# Exercise requirements:
Each line below that contains the word "green" must be copied.

# Source records:
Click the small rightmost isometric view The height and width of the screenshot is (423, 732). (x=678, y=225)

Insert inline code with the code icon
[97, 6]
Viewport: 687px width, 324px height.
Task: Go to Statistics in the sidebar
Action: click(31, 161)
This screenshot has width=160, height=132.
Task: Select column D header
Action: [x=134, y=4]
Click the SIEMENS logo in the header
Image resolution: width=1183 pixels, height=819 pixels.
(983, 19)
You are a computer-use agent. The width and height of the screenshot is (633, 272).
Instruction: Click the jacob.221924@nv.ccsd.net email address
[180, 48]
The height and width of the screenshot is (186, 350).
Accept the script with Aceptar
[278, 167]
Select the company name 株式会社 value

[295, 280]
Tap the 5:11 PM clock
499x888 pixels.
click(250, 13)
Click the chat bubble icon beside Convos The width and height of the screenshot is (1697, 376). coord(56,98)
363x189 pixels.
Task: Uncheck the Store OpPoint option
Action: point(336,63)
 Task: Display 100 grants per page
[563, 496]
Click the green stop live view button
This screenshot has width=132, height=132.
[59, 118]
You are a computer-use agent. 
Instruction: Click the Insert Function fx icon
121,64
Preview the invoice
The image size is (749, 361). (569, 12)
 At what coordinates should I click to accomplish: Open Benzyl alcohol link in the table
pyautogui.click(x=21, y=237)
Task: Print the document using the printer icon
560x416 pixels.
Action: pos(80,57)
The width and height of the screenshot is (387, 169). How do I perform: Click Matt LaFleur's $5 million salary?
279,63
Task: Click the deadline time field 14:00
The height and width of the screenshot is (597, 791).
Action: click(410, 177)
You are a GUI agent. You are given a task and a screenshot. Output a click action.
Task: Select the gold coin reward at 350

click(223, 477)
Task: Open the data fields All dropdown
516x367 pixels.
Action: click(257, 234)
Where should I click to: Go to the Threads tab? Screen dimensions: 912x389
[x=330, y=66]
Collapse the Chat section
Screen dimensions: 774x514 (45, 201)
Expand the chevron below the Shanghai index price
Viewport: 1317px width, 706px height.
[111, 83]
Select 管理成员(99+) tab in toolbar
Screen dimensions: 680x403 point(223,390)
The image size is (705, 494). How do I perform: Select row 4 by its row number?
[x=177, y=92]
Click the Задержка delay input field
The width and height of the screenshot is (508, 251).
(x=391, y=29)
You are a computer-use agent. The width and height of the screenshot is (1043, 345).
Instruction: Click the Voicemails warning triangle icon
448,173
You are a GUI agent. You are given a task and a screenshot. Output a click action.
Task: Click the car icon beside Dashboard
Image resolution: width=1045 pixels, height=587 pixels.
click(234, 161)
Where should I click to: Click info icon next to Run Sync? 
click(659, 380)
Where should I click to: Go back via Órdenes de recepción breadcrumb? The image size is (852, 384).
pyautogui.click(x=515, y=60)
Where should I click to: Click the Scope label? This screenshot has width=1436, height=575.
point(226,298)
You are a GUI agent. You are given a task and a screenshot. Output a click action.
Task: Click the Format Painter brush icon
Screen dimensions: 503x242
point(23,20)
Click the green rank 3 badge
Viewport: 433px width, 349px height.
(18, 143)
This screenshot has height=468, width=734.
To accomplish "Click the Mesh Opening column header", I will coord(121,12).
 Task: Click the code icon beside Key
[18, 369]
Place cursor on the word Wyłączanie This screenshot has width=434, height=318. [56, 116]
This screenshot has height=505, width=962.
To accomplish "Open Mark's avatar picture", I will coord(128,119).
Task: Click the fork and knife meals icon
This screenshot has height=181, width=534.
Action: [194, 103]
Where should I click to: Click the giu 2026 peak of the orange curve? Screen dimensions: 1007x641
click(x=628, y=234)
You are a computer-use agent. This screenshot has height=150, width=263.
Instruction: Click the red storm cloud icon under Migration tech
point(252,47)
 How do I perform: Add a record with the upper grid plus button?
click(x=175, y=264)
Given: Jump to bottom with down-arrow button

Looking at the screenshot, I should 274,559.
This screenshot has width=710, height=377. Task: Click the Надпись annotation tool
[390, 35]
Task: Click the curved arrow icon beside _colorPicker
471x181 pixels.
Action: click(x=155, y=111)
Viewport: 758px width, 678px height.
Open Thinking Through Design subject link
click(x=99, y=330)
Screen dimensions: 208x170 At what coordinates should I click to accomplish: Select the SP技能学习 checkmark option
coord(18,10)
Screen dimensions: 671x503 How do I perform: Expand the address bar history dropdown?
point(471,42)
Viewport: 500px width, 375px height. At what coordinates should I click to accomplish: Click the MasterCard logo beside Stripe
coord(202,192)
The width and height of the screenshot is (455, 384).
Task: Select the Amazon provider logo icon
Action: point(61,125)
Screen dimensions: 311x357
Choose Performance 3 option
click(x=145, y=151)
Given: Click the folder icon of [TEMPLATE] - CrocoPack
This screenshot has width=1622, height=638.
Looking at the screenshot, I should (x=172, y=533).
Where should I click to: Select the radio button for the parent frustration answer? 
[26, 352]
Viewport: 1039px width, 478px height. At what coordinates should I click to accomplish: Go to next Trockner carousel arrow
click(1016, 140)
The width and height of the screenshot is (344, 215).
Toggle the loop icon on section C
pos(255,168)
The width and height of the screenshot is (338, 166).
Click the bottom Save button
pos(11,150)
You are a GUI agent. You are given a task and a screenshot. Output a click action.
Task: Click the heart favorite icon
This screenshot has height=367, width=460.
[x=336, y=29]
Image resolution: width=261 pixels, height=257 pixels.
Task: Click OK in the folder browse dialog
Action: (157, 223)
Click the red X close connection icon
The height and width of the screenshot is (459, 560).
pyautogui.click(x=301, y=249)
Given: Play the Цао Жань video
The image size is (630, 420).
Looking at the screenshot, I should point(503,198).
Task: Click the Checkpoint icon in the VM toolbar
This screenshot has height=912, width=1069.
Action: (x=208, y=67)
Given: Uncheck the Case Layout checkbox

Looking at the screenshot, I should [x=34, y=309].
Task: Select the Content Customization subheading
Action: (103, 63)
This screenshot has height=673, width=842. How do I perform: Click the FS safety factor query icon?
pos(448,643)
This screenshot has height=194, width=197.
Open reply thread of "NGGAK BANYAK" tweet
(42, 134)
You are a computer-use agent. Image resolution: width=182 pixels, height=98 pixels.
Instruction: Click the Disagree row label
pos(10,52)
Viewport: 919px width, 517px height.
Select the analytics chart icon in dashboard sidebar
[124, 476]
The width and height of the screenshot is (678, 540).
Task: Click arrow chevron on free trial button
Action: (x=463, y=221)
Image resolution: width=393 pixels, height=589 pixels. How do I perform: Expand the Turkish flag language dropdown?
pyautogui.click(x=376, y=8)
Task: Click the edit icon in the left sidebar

# Expected output:
Click the green stop live view button
Click the green rank 3 badge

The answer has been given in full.